Rewrite the data below, replacing every instance of "Find the location of" with "Determine the position of" and leaving everything else unchanged.

::: Exercise materials :::

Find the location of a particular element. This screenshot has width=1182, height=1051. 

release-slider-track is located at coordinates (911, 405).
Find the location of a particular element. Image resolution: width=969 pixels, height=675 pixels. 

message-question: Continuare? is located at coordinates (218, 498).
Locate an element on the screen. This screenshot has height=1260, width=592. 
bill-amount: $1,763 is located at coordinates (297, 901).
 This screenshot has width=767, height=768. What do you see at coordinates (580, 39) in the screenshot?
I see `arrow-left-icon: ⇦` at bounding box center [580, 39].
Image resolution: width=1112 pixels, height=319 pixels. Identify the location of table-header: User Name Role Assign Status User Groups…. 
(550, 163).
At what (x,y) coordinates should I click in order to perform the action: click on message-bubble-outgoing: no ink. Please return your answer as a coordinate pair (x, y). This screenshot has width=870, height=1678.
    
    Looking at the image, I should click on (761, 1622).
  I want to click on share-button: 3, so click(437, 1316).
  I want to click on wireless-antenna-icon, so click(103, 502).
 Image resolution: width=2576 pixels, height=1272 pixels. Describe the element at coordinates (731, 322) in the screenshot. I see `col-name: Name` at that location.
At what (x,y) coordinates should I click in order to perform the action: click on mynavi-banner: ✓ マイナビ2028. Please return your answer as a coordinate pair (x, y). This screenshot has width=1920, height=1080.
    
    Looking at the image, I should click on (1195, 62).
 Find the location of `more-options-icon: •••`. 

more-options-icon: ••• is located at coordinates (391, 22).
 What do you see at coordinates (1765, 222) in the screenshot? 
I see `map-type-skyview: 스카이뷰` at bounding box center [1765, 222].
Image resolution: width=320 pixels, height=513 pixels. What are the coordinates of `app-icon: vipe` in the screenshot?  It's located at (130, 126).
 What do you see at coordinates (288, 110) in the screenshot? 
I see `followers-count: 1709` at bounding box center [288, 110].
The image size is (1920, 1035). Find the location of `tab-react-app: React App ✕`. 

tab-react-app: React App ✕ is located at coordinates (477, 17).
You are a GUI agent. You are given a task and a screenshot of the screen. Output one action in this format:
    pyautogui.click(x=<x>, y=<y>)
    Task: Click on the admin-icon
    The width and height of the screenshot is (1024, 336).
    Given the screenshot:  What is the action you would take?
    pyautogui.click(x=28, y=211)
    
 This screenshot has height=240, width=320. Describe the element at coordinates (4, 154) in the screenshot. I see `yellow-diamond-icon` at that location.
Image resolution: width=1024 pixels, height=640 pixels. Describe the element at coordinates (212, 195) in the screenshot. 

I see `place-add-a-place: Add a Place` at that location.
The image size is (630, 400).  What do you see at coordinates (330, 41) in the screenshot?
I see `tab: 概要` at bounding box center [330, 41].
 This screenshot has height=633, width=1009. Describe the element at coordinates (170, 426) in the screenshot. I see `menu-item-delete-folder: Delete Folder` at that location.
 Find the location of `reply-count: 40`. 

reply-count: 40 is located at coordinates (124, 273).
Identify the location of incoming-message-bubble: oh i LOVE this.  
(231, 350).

:::

Answer space
Determine the position of a particular element. This screenshot has width=1182, height=1051. 

release-slider-track is located at coordinates (911, 405).
Determine the position of a particular element. Image resolution: width=969 pixels, height=675 pixels. 

message-question: Continuare? is located at coordinates (218, 498).
Locate an element on the screen. This screenshot has height=1260, width=592. 
bill-amount: $1,763 is located at coordinates (297, 901).
 This screenshot has width=767, height=768. What do you see at coordinates (580, 39) in the screenshot?
I see `arrow-left-icon: ⇦` at bounding box center [580, 39].
Image resolution: width=1112 pixels, height=319 pixels. Identify the location of table-header: User Name Role Assign Status User Groups…. 
(550, 163).
At what (x,y) coordinates should I click in order to perform the action: click on message-bubble-outgoing: no ink. Please return your answer as a coordinate pair (x, y). This screenshot has width=870, height=1678.
    
    Looking at the image, I should click on (761, 1622).
  I want to click on share-button: 3, so click(437, 1316).
  I want to click on wireless-antenna-icon, so click(103, 502).
 Image resolution: width=2576 pixels, height=1272 pixels. Describe the element at coordinates (731, 322) in the screenshot. I see `col-name: Name` at that location.
At what (x,y) coordinates should I click in order to perform the action: click on mynavi-banner: ✓ マイナビ2028. Please return your answer as a coordinate pair (x, y). This screenshot has width=1920, height=1080.
    
    Looking at the image, I should click on (1195, 62).
 Determine the position of `more-options-icon: •••`. 

more-options-icon: ••• is located at coordinates (391, 22).
 What do you see at coordinates (1765, 222) in the screenshot? 
I see `map-type-skyview: 스카이뷰` at bounding box center [1765, 222].
Image resolution: width=320 pixels, height=513 pixels. What are the coordinates of `app-icon: vipe` in the screenshot?  It's located at (130, 126).
 What do you see at coordinates (288, 110) in the screenshot? 
I see `followers-count: 1709` at bounding box center [288, 110].
The image size is (1920, 1035). Determine the position of `tab-react-app: React App ✕`. 

tab-react-app: React App ✕ is located at coordinates (477, 17).
You are a GUI agent. You are given a task and a screenshot of the screen. Output one action in this format:
    pyautogui.click(x=<x>, y=<y>)
    Task: Click on the admin-icon
    The width and height of the screenshot is (1024, 336).
    Given the screenshot:  What is the action you would take?
    pyautogui.click(x=28, y=211)
    
 This screenshot has height=240, width=320. Describe the element at coordinates (4, 154) in the screenshot. I see `yellow-diamond-icon` at that location.
Image resolution: width=1024 pixels, height=640 pixels. Describe the element at coordinates (212, 195) in the screenshot. 

I see `place-add-a-place: Add a Place` at that location.
The image size is (630, 400).  What do you see at coordinates (330, 41) in the screenshot?
I see `tab: 概要` at bounding box center [330, 41].
 This screenshot has height=633, width=1009. Describe the element at coordinates (170, 426) in the screenshot. I see `menu-item-delete-folder: Delete Folder` at that location.
 Determine the position of `reply-count: 40`. 

reply-count: 40 is located at coordinates (124, 273).
Identify the location of incoming-message-bubble: oh i LOVE this.  
(231, 350).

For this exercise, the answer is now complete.